Leigh Middleton, Chief Executive, NYA, thanked partners in Northern Ireland, Scotland and Wales for their involvement in organising the conference.
Leigh said: “Youth work is a really special privileged profession – young people voluntarily work with you. If you have a highly skilled youth worker, they will make a massive difference to young people.”
He went on to acknowledge the contribution of Olena, who leads the youth work in the Ukraine whilst acknowledging the many other conflicts taking place across the world and the role of youth workers in supporting the young people in these countries.
Stuart Andrews, Minister for Sport, Gambling and Civil Society, and Minister for Equalities, UK mentioned the significance of the conference being held in the same year that King Charles was crowned and the 50th anniversary of the Commonwealth’s Year of Youth programme.
He talked about the shared values of inclusivity, collaboration and progress across the Commonwealth and a recognition that investing in our youth is vital. He celebrated youth work as a catalyst for change, driving economic growth, social cohesion and sustainable development across the Commonwealth.
He called on delegates to embrace the Power of youth work and fostering environments where young people can thrive, their voices and are heard and their contributions valued.
Layne Robinson, Head of Social Policy Development, Commonwealth Secretariat described the unprecedented challenges young people are facing since the pandemic , including violence against women and girls and the importance of youth workers to be in place, trained and able to influence national policy.
He emphasised the importance of the standards and ethics of youth workers and invited delegates to rise to the challenge over the next 50 years.
He also paid tribute to Dr Henry Charles, Chair of the Commonwealth Year of the Youth Advisory Committee who sadly passed just prior to the conference. He spoke of Dr Henry’s work as a Youth and Policy Development Expert and his “faith in a better tomorrow for our young people”.

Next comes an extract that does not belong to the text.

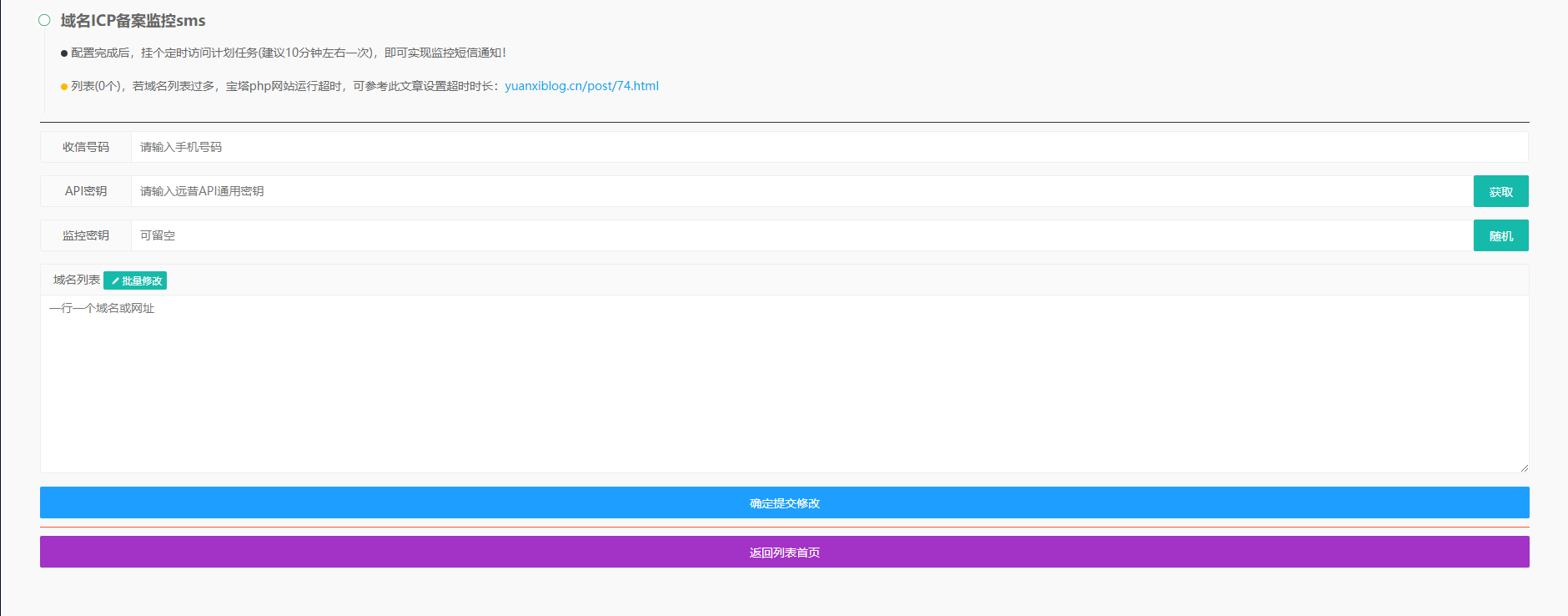Click the 收信号码 field label
This screenshot has width=1568, height=616.
pos(86,147)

Miriam Teuma, Chief Executive, Aġenzija Żgħażagħ spoke of the ability of Youth Work to deliver support and security for young people, particularly during the current global political and social challenges.
The Rt Hon Patricia Scotland KC, Secretary-General of the Commonwealth spoke about youth work as a vocation which equips young people with skills, knowledge and values.
She went on the describe youth work as the cornerstone of a thriving Commonwealth and future that is more peaceful and sustainable.
Honourable Nyirabashitsi Sarah Mateke, Minister of State for Youth and Children Affairs, Government of Uganda and Co-Chair of the Commonwealth Youth Ministerial Task Force reinforced the value of youth work in providing young people with the necessary tools they need to succeed in life and to promote civic engagement and leadership.
She spoke about its role in improving social cohesion and economic development in the developing countries and in particular the success of the innovation hubs in Uganda as result of the youth policy and funding which has enabled young people to set up their own business.
Olena Podobed-Frankivska, Executive Director, Nuya, Ukraine gave an emotive description of the youth work which has sustained the hope of young people during the ongoing crisis.
Honourable Abdallah Utumatwishima, Minister of Youth, Government of Rwanda, Commonwealth Chair-in-Office and Co-Chair of the Commonwealth Youth Ministerial Task Force highlighted the need for coordinated efforts between the private, public and civil society organisations to design intentional strategies for young people.
Professor Momodou Sallah described his work as a scholar activist and the disruptive nature of this work.
He descried global youth work as being founded in the principal of informal education and social justice and the importance of youth work challenging oppression.
Through his ‘pedagogy of disruption’ he explained that youth work is more than ‘diversionary activity’ – the work it does is intentional, but he advised that sometimes youth workers are complicit in reinforcing inequalities.